▶ [Goal]
Print the lines of the material between the line holding "I will point(48,379)." and the line holding "click(593, 65)", inclusive, with nothing changed.

▶ [Entries shown]
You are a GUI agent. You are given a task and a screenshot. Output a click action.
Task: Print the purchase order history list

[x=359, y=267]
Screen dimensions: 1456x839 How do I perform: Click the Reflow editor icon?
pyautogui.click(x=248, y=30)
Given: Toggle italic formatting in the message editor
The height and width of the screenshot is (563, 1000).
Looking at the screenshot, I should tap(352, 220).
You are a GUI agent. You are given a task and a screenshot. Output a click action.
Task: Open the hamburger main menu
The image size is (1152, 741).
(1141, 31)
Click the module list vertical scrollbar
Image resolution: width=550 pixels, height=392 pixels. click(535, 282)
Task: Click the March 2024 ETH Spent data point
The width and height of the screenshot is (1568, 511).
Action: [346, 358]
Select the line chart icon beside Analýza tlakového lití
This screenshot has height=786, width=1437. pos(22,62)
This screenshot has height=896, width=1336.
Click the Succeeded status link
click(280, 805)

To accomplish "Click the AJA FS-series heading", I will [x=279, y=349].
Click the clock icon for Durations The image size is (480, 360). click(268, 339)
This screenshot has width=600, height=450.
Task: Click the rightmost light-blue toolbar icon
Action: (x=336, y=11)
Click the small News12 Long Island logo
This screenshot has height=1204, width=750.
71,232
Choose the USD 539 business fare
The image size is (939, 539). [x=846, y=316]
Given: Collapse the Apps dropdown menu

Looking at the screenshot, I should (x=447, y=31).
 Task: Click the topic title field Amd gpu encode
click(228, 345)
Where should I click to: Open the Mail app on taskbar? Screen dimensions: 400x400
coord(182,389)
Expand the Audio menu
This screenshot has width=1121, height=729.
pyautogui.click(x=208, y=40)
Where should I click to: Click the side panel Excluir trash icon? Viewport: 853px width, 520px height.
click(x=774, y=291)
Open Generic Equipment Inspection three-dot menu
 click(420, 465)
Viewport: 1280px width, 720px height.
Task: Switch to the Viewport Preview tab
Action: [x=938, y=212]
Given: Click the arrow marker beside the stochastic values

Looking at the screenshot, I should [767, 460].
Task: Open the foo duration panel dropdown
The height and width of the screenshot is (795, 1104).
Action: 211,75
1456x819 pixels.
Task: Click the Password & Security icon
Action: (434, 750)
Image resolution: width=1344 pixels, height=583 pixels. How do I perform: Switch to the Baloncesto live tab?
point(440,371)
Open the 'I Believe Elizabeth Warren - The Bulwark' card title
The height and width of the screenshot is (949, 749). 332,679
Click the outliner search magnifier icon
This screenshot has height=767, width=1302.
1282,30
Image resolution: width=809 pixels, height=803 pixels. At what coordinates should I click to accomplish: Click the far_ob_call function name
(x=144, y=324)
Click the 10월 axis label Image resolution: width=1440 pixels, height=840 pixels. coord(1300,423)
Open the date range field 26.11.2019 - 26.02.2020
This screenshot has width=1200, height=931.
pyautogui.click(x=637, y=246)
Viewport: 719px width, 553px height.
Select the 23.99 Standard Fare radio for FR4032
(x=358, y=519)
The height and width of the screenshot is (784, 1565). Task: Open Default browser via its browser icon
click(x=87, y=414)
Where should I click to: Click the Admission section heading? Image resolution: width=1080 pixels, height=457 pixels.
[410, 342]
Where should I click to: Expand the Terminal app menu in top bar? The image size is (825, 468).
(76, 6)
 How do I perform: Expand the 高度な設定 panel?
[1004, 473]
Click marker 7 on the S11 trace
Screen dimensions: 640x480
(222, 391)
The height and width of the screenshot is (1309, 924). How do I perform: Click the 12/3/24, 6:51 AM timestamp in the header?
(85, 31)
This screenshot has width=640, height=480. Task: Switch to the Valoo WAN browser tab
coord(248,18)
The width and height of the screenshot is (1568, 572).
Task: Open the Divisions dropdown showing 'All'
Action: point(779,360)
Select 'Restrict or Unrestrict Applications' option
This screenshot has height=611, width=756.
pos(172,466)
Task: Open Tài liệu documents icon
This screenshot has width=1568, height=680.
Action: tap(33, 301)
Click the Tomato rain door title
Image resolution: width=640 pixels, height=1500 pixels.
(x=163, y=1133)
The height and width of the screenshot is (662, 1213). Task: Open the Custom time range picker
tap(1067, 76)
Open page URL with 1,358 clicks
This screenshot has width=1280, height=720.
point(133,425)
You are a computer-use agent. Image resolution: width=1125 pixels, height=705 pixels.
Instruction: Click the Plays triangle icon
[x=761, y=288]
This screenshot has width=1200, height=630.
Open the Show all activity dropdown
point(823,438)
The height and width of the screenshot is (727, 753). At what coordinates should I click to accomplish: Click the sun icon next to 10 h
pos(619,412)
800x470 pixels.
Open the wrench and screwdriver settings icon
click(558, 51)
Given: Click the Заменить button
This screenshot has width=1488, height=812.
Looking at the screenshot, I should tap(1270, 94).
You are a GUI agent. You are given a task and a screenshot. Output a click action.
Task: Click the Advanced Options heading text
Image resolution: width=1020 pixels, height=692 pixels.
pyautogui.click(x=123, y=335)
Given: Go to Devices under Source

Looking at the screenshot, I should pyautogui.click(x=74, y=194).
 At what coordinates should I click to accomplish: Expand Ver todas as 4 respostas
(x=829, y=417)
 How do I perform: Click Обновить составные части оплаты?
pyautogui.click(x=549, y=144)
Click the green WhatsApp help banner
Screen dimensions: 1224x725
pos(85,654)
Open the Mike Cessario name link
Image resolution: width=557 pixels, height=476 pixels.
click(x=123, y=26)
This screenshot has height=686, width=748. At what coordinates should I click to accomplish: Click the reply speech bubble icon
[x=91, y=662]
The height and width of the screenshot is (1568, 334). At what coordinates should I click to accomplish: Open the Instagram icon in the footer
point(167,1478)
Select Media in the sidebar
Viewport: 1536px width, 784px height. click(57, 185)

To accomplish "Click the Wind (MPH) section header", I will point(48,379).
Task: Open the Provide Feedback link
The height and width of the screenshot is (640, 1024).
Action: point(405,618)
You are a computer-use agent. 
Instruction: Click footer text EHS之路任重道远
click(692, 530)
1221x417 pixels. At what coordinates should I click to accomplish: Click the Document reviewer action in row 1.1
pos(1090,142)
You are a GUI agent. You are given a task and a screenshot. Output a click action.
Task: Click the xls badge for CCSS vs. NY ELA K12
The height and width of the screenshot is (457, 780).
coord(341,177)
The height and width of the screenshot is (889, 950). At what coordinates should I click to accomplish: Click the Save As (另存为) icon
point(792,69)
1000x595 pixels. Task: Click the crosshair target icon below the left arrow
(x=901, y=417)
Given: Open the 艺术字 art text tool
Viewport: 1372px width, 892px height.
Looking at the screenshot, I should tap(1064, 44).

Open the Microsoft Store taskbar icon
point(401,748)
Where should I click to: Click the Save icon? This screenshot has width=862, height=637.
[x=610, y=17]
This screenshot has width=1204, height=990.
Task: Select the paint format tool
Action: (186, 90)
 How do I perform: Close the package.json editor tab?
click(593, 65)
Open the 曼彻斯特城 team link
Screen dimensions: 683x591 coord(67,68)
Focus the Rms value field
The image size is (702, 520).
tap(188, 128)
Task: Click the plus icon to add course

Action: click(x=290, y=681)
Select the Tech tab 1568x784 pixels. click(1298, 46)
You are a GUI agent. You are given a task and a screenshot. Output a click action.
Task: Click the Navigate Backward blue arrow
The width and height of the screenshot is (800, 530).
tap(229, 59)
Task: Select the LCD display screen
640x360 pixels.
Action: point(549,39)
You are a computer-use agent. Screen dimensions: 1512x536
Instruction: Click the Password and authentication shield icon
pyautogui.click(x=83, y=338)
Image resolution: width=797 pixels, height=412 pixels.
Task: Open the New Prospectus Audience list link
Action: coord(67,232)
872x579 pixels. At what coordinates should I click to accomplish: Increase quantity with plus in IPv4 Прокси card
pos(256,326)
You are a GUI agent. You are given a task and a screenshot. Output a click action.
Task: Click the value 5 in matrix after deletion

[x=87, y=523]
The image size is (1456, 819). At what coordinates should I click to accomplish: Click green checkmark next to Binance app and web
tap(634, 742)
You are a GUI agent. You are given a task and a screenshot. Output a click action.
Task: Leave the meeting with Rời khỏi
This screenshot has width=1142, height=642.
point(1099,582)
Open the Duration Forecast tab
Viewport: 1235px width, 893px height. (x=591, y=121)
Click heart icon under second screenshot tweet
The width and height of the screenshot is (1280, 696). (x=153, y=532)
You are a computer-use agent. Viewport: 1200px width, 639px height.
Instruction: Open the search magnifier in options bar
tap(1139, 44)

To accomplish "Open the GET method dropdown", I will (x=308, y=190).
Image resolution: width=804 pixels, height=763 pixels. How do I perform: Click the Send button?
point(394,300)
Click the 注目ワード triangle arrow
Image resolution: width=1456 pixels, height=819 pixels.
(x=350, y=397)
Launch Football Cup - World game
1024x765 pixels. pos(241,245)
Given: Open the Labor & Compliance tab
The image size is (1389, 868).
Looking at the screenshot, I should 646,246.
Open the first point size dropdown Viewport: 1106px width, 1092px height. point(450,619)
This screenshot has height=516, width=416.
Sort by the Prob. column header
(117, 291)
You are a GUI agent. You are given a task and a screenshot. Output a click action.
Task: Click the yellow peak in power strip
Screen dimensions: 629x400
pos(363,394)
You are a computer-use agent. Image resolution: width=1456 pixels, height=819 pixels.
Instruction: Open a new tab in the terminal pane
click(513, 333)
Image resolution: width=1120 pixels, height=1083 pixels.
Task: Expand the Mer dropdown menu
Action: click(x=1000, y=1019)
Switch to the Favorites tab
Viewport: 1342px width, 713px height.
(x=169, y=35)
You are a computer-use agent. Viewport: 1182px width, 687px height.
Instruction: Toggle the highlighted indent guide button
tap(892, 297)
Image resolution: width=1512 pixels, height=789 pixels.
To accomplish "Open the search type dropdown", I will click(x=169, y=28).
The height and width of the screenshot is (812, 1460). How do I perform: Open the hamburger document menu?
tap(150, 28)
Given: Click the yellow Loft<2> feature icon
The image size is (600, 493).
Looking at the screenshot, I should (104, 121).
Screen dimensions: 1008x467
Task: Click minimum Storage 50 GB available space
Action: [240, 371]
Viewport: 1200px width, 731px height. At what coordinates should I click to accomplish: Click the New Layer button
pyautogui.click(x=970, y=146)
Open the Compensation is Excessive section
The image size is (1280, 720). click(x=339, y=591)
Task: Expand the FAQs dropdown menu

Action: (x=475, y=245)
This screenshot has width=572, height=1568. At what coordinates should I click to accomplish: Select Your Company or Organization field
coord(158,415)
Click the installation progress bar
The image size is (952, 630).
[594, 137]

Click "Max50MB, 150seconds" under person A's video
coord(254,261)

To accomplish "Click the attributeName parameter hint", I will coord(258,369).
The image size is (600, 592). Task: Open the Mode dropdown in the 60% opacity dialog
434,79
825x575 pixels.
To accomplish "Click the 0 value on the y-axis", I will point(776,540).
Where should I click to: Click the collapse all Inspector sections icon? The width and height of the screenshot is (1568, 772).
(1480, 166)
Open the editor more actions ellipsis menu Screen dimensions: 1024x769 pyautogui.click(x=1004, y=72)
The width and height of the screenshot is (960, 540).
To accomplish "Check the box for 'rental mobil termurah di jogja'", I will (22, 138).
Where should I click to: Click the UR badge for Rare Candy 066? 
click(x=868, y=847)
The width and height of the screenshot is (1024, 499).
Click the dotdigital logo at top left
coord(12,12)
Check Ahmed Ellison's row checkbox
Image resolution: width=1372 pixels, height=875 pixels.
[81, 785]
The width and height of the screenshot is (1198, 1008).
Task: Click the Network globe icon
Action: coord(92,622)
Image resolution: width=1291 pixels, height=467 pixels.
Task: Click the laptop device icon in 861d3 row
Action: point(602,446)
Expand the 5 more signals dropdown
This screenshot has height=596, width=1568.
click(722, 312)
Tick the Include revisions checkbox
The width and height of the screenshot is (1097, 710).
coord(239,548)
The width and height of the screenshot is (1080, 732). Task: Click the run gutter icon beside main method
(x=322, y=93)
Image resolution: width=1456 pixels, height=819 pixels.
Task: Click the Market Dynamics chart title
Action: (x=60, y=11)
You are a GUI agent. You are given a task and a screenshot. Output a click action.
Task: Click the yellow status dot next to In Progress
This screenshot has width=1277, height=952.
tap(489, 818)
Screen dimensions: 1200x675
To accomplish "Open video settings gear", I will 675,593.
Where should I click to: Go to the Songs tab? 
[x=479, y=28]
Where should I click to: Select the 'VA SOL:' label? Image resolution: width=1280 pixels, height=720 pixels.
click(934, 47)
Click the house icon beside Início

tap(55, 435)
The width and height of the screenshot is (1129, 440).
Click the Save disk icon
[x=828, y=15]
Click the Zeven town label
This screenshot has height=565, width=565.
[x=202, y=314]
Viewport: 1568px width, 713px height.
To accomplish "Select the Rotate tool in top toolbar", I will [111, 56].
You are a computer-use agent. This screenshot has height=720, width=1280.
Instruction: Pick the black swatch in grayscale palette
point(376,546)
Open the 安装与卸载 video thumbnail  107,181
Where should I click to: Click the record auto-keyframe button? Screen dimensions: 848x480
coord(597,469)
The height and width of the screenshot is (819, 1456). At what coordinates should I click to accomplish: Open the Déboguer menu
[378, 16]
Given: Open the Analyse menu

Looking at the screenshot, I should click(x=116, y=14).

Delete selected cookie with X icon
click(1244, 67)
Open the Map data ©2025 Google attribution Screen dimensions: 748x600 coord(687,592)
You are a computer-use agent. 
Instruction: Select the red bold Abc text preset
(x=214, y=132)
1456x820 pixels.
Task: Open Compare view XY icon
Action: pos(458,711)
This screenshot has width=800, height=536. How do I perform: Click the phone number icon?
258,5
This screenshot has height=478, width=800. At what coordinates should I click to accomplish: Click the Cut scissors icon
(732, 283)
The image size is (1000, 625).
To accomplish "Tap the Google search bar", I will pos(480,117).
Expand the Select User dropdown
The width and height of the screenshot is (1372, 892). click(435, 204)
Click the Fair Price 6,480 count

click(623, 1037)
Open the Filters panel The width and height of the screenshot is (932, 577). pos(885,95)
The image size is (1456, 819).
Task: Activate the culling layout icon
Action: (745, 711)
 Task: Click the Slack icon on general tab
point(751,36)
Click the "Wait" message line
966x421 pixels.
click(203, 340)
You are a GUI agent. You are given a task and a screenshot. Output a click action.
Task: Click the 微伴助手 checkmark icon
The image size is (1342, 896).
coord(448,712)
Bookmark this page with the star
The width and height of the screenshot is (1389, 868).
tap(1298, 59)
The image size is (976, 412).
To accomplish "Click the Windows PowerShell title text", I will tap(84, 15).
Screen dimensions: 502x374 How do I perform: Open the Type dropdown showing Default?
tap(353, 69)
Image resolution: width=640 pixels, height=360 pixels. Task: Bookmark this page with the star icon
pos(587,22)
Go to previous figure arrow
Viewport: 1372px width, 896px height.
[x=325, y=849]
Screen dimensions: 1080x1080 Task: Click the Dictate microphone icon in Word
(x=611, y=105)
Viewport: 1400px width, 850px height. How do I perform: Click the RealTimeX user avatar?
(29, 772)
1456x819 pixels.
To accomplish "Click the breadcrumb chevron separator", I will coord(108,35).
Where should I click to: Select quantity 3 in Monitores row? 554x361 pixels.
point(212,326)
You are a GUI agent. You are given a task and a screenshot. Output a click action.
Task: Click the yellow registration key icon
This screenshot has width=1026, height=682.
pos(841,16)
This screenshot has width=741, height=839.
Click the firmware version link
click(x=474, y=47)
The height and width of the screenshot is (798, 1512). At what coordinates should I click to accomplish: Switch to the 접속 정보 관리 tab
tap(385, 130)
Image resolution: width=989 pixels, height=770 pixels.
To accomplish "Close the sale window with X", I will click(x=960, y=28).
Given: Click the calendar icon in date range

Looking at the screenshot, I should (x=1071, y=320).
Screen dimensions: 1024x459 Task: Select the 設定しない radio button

▶ [Reply to the task]
To accomplish "Click the Wind (MPH) section header", I will point(48,379).
Task: Open the Provide Feedback link
The height and width of the screenshot is (640, 1024).
Action: point(405,618)
You are a computer-use agent. 
Instruction: Click footer text EHS之路任重道远
click(692, 530)
1221x417 pixels. At what coordinates should I click to accomplish: Click the Document reviewer action in row 1.1
pos(1090,142)
You are a GUI agent. You are given a task and a screenshot. Output a click action.
Task: Click the xls badge for CCSS vs. NY ELA K12
The height and width of the screenshot is (457, 780).
coord(341,177)
The height and width of the screenshot is (889, 950). At what coordinates should I click to accomplish: Click the Save As (另存为) icon
point(792,69)
1000x595 pixels. Task: Click the crosshair target icon below the left arrow
(x=901, y=417)
Given: Open the 艺术字 art text tool
Viewport: 1372px width, 892px height.
Looking at the screenshot, I should tap(1064, 44).

Open the Microsoft Store taskbar icon
point(401,748)
Where should I click to: Click the Save icon? This screenshot has width=862, height=637.
[x=610, y=17]
This screenshot has width=1204, height=990.
Task: Select the paint format tool
Action: (186, 90)
 How do I perform: Close the package.json editor tab?
click(593, 65)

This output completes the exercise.